Entries taken from a collection:
□ □ □ □

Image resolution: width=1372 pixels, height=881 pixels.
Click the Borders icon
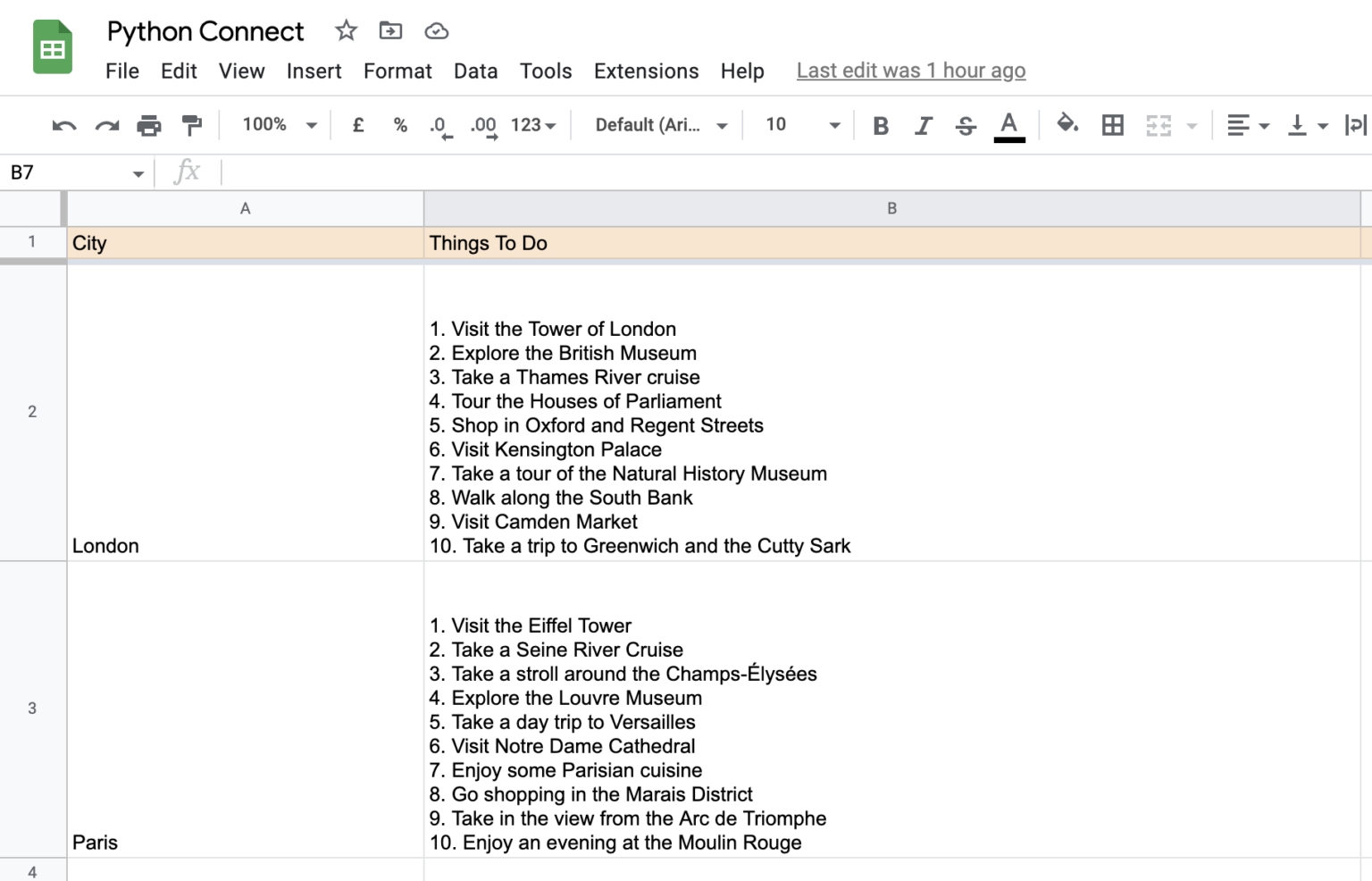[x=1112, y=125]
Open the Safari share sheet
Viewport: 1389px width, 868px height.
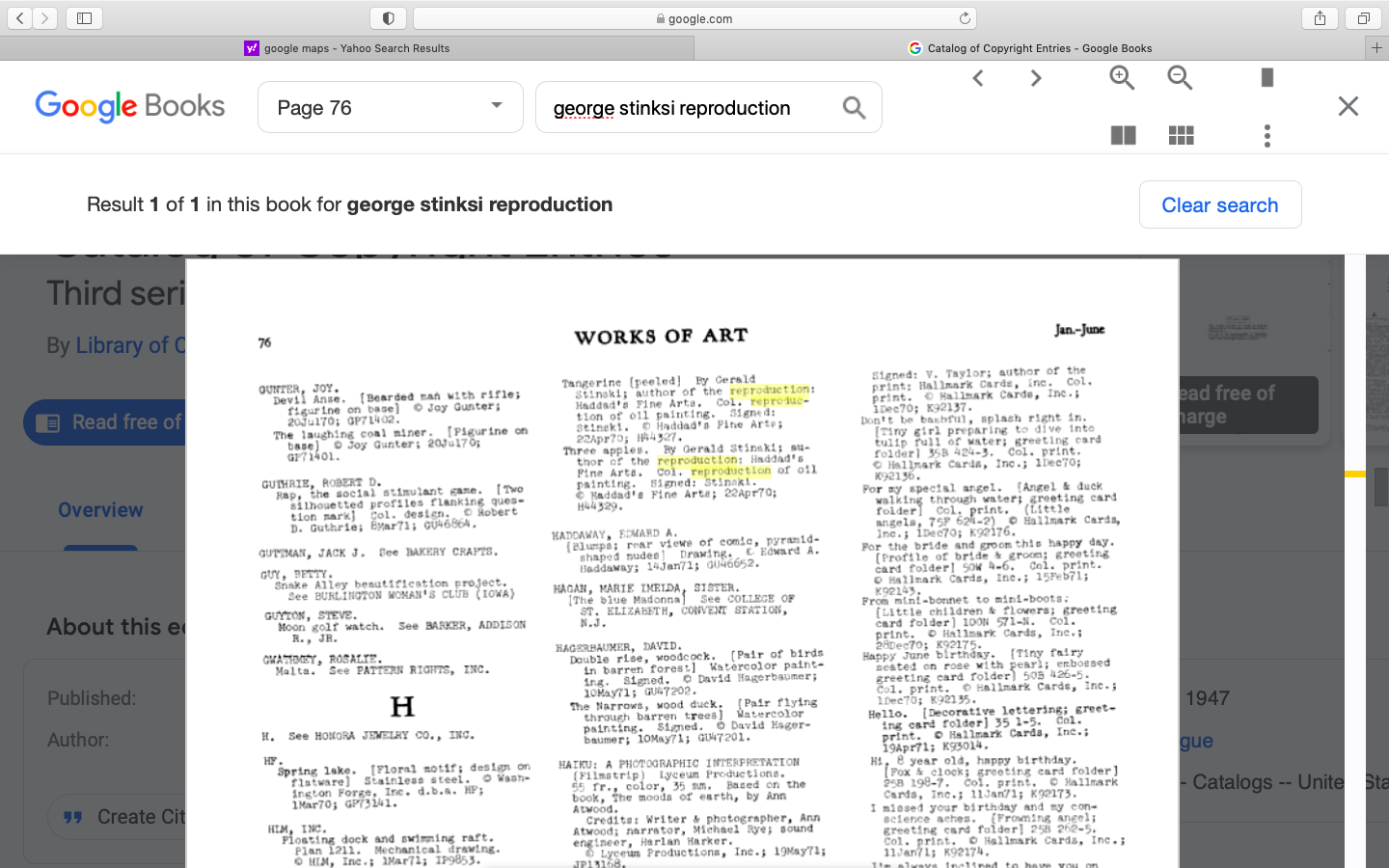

□ □ □ □

Could you write the entries out again exactly, without their pictures?

Task answer:
Image resolution: width=1372 pixels, height=881 pixels.
Click the Borders icon
[x=1112, y=125]
Open the Safari share sheet
Viewport: 1389px width, 868px height.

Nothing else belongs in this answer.